[from p563 B. Guinness Orchard, Liverpool's Legion of Honour, Birkenhead, 1893]
Note strictly Manx but an interesting character.
QULLIAM (Wm. HENRY), of 21 Fairfield-crescent, Fairfield, "our Mahomedan solicitor," is a son of a watch manufacturer who was in a large way of business, and whose other children still carry it on at 32 Elizabeth-street, Liverpool. As a youth he was much among Wesleyans, but afterwards attended the ministry of the late Rev Charles Beard, a famous Unitarian. When about seventeen, however, being sent to Algeria for his health's sake, he became interested in Mahomedanism to so great a degree that ultimately he became a convert, and has remained a Mahomedan, anxious and zealous to propagate that creed in his native country. Mr. Quilliam is a solicitor, with an office at 15 Manchester-street, near the Police Courts, where he is in large practice, popular in certain classes of society as an advocate who represents his clients' cause as earnestly and fearlessly as if it were his own. Through his exertions a Mahomedan Mosque has been added to the various other peculiar places of worship in Liverpool, and there he is in the habit of publicly explaining the beliefs and usages of this religion. The Mahomedan Mosque is in West Derby-road. In 1891 he visited Constantinople with his son, whom he is educating in the faith of Islam, when they were received with special favour by its chiefs, and admitted to an audience by the Sultan, who afterwards sent Mr. Quilliam some valuable presents.

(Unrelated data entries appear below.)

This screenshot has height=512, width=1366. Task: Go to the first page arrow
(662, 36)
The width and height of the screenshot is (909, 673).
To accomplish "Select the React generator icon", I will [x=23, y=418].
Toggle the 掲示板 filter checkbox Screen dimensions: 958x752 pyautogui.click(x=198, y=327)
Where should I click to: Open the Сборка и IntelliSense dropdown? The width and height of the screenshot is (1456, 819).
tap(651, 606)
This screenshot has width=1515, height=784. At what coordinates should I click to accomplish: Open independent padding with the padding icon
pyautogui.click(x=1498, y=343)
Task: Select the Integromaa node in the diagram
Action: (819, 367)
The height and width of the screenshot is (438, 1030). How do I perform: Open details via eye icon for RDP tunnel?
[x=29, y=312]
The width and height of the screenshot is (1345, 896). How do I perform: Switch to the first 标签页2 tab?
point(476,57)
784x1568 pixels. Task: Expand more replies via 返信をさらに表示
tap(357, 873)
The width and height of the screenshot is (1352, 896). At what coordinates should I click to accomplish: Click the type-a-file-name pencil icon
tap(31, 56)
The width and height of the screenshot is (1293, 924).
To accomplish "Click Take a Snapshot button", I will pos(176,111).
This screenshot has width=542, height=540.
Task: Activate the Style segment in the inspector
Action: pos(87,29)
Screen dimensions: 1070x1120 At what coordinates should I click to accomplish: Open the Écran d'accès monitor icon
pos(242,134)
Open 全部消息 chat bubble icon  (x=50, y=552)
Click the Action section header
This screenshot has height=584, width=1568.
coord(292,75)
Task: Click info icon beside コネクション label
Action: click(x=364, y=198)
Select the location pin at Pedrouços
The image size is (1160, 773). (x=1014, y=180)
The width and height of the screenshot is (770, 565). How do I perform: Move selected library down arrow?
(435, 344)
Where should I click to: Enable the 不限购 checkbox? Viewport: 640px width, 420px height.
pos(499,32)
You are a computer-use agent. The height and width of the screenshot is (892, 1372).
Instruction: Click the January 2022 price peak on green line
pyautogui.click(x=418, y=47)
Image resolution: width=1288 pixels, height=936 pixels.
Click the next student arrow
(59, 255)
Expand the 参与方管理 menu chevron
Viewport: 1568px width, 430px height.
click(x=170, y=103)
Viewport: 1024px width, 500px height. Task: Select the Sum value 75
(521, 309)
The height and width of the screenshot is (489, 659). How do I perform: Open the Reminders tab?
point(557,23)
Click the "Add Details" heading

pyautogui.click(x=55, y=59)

See also tale retold by Lamothe. and quote from Porcupine Magazine. The descent from Lt John Quilliam of Victory fame is almost certainly untrue - John Quilliam had no known children.
W H Quilliam is son of Liverpool-born Robert Henry Quilliam and Harriet Burrows, R.H. Quilliam is mostly likely son of Liverpool-born Samuel Quilliam who is probably the son of Robert Quilliam and Ann Winn (birth 14 Dec & ch 27 Dec 1809 St Nicholas, Liverpool) - it is just possible that this Robert is the youngest brother of John Quilliam.
The Mosque is now a registry office - although W. H. Quilliam gathered a sizeable congregation, including many converts, it seems they soon drifted apart when he moved away from Liverpool in 1908.